▶

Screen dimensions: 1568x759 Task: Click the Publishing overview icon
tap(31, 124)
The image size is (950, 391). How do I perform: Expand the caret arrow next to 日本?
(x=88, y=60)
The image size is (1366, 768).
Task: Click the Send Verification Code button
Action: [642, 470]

◀

Stated goal
Copy out the rows again, substituting "Analytics overview" for "Publishing overview" and leaving everything else unchanged.

Complete output
Screen dimensions: 1568x759 Task: Click the Analytics overview icon
tap(31, 124)
The image size is (950, 391). How do I perform: Expand the caret arrow next to 日本?
(x=88, y=60)
The image size is (1366, 768).
Task: Click the Send Verification Code button
Action: [642, 470]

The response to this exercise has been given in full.